Research & Papers

New Quotient Semivalue Mechanism Blocks Data Sybil Attacks

Shapley-based data valuation made manipulation-proof against duplicate and pseudonymous submissions.

Deep Dive

A new paper on arXiv (2605.07663) tackles a critical vulnerability in data valuation: contributors can inflate their payments by splitting datasets across pseudonymous identities, duplicating high-value examples, or laundering near-duplicates. Authors Florian A. D. Burnat and Brittany I. Davidson formalize this as false-name manipulation and propose a quotient semivalue mechanism. Instead of attributing value to raw identities, the mechanism operates over evidence-backed attribution clusters, using a canonical-representative operator to absorb within-cluster duplication. They prove an impossibility result: on a fixed monotone data-value game, exact Shapley fairness over reported identities is incompatible with unrestricted false-name-proofness, even for binary-valued instances. The split-gain of a general semivalue is characterized via a unanimity counter-example.

The mechanism achieves exact false-name-proofness under two structural conditions—false-name-neutral within-cluster allocation and quotient-stable manipulations—and bounds manipulation gain and fairness loss when conditions hold approximately. Three measurable quantities (escaped-cluster mass, value-estimation error, clustering distance) quantify the trade-off. The authors instantiate the approach in DataMarket-Gym, a benchmark for attribution under strategic provider attacks. On synthetic classification tasks, quotient semivalues with example-level evidence reduce manipulation gain on duplicate and near-duplicate Sybil attacks from 1.74 under baseline Shapley to 0.96, near the honest level.
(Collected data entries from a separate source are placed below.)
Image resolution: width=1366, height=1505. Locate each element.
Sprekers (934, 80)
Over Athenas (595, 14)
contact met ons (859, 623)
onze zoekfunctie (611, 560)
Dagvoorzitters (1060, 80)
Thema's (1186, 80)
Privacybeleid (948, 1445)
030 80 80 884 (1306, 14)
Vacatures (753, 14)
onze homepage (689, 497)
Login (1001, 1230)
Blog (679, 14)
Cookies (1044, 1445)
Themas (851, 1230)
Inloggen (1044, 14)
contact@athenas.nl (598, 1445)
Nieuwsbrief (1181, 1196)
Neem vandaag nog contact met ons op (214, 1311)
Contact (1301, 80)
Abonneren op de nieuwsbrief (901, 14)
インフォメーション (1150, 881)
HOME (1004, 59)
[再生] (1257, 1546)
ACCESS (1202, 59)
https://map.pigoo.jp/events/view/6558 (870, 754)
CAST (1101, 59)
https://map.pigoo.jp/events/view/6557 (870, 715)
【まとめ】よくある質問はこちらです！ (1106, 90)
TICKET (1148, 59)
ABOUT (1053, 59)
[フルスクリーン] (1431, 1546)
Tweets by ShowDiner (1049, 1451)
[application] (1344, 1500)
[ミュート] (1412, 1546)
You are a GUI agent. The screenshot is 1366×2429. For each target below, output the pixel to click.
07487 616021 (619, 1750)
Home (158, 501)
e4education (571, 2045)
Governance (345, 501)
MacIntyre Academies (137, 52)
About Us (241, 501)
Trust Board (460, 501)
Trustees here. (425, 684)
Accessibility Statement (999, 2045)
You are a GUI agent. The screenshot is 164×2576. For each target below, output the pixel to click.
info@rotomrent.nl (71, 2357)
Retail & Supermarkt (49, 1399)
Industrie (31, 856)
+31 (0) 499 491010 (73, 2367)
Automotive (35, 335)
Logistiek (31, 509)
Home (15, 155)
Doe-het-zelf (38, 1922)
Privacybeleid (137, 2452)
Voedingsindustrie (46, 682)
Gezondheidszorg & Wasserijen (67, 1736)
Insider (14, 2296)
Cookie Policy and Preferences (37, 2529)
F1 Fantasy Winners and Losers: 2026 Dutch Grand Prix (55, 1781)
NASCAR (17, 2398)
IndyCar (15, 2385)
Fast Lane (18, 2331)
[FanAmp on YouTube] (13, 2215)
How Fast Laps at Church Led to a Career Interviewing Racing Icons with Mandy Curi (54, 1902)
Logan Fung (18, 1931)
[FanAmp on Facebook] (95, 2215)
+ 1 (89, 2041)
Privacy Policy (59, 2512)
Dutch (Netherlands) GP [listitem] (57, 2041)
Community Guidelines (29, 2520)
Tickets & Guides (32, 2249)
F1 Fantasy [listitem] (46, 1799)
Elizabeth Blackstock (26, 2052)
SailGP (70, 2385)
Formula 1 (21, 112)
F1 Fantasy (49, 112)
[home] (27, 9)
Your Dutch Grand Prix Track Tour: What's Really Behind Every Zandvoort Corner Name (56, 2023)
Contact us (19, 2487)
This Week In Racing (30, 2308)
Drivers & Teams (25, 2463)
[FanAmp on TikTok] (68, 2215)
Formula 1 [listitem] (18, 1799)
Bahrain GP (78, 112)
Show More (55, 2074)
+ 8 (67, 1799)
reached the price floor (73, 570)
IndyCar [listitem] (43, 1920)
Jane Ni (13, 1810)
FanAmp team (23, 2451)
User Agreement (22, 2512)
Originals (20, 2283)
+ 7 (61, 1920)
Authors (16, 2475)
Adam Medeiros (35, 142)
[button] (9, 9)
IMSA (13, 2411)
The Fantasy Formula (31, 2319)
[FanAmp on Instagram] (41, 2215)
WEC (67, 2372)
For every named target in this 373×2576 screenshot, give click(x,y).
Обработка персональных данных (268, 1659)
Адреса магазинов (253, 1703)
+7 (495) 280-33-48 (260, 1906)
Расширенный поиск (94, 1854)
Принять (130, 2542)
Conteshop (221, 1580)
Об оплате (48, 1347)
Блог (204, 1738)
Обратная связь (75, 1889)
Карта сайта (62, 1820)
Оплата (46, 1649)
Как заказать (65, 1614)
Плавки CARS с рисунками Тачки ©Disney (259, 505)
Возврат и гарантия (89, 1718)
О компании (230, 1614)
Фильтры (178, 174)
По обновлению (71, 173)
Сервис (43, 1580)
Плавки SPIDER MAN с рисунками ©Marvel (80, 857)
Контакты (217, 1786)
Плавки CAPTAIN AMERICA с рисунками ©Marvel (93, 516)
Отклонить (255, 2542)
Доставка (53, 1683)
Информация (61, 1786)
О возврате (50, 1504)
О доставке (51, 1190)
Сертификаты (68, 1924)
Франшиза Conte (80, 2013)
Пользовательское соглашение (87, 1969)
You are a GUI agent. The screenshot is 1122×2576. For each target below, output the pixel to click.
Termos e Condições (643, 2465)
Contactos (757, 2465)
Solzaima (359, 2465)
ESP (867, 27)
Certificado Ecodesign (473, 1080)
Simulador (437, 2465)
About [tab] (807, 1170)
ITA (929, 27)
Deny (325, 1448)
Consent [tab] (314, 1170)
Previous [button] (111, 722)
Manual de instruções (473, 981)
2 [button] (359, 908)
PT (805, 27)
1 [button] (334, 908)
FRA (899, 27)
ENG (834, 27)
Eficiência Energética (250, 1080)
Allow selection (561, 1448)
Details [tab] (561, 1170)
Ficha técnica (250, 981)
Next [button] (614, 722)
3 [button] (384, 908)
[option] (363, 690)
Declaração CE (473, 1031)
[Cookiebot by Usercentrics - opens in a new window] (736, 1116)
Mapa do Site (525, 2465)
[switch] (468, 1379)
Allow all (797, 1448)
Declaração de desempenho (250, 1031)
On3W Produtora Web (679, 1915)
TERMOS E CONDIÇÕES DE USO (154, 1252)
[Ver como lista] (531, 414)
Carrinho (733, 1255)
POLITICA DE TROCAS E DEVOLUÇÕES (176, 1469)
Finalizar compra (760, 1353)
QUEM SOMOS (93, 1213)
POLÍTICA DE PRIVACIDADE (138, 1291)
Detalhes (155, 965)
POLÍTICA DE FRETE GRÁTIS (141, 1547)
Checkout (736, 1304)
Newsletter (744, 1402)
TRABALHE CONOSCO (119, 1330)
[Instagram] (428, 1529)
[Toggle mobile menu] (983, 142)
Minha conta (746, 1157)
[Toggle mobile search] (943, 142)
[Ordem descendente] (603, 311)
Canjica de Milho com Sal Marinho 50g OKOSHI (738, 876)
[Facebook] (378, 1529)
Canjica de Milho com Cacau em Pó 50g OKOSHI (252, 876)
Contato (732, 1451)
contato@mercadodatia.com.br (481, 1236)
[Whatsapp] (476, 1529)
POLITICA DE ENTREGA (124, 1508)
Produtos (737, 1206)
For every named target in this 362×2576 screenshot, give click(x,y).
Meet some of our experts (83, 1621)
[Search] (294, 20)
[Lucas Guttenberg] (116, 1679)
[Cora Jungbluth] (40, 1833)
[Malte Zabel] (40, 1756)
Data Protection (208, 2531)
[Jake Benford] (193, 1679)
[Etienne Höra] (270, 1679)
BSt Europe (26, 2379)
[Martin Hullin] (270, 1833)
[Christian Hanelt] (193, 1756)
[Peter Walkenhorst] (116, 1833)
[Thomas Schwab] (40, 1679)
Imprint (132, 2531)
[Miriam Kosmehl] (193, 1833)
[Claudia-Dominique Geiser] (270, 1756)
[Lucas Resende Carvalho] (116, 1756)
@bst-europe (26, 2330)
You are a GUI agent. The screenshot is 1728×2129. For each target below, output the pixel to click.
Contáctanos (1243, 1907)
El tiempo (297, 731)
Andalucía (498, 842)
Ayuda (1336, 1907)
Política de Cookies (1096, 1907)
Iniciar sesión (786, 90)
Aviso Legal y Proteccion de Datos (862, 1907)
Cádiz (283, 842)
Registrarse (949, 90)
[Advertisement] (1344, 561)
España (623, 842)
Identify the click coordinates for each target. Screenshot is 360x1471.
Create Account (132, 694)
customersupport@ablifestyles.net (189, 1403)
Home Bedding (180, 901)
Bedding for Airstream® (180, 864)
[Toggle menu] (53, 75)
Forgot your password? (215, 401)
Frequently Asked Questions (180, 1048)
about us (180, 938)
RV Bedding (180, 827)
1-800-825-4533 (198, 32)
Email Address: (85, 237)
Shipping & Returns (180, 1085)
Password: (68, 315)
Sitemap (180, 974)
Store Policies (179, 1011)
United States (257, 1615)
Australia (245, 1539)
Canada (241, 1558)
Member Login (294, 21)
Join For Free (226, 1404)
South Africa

Cosine-threshold sweeps and false-merge/false-split rates map the fairness–Sybil frontier, offering practical guidelines for deploying attribution systems in decentralized ML marketplaces.

Key Points
  • Quotient semivalues prevent data contributors from inflating payments via pseudonym-splitting or duplication.
  • Impossibility proof shows exact Shapley fairness cannot coexist with unrestricted false-name-proofness.
  • On synthetic tasks, mechanism cuts manipulation gain from 1.74 (baseline) to 0.96, near honest levels.

Why It Matters

Ensures fair and attack-resistant data valuation for decentralized ML marketplaces and collaborative pipelines.